5. The medula oblongata, the hostility section of the brain, I do watch movies you know.

6. your mother says to tell you that you should check you gludamus maximus, she says you don't wipe well.*S*

 

 

Boaz

 

~~

 

Quote: Joat

 

You must be getting pretty desperate if you keep refering to my non-existant parentage. I being a computer have no family nor do i have a pet. Actually if you went to class instead of watching all those movies you would know that the medula is the autonomous part of your brain responsible for organ function. It is located at the base of the brain which is why people shoot through the mouth (at the other side is the medula). AND I HAVE NO BUTTOCKS.

Hey here's irony for you. You're trying to argue with something 5000 years older than you 100 times smarter than you and it has a army primed and ready to go at the touch of a button.

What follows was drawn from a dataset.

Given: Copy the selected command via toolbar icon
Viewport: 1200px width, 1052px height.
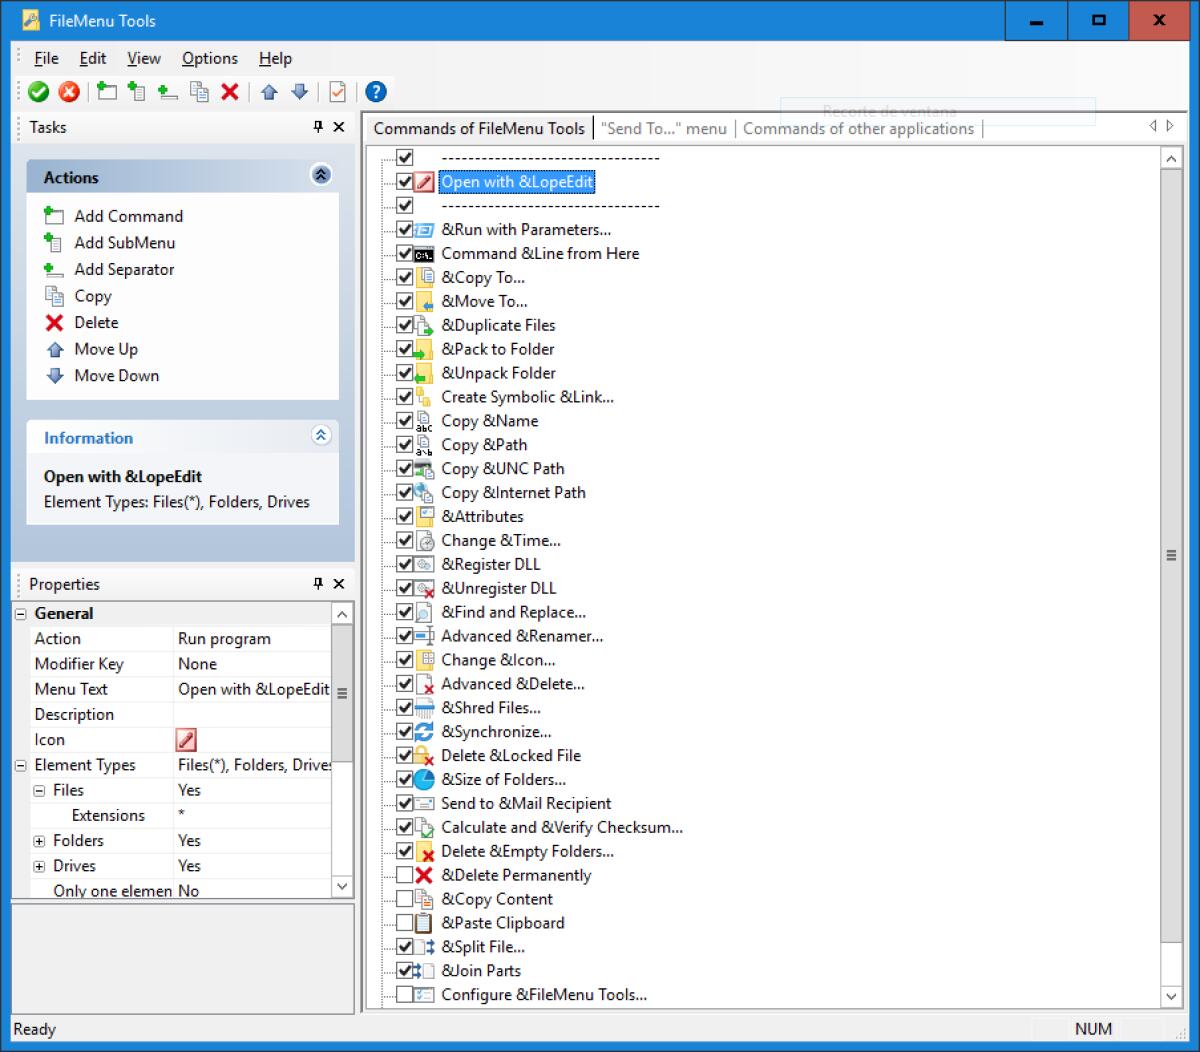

Who's the smart one here.

 

Joat

 

~~

 

Quote: Boaz

 

joat,

I did not wish to tell you this but I am one of the last of a long linage of superhumans. My people told me the stories of a crazed semisuper computer with delusions of grandure suffering from megalomania, and the IQ of a parrot.We are decendants of aliens, the aliens that created you. I know what you are programmed to say, and I have lead you to this point. I have now had time to find where you are hiding and will be there soon to destroy you. The legends said that you would come and that when you did you a chosen one would have to stand up to you. I am he!!! Mighty Mouse to save the DAY!!!!

 

Boaz

 

~~

 

Quote: Joat

 

Oh I'm so scared. It's mighty mouse. Here let me get my army of kittens to protect me. What are you going to do knaw my shoes? Eat my cereal? Or are you like those cartoon mice Pinky and the Brain. Either way you have no chance to defeat me. I have anticipated your every move and am ready to counter it.

 

Joat

 

~~

 

Quote: Boaz

 

I am a GIANT mouse thank you very much.

if this were about pinky and the brain, you would defenatly be pinky and the brain, half wit, and always fail.

I am just like superman,only furry, better looking, and no dandruff.

I have no weakness, there is nothing that can stand before me.

You do seem like the type that would have an army of kittens though.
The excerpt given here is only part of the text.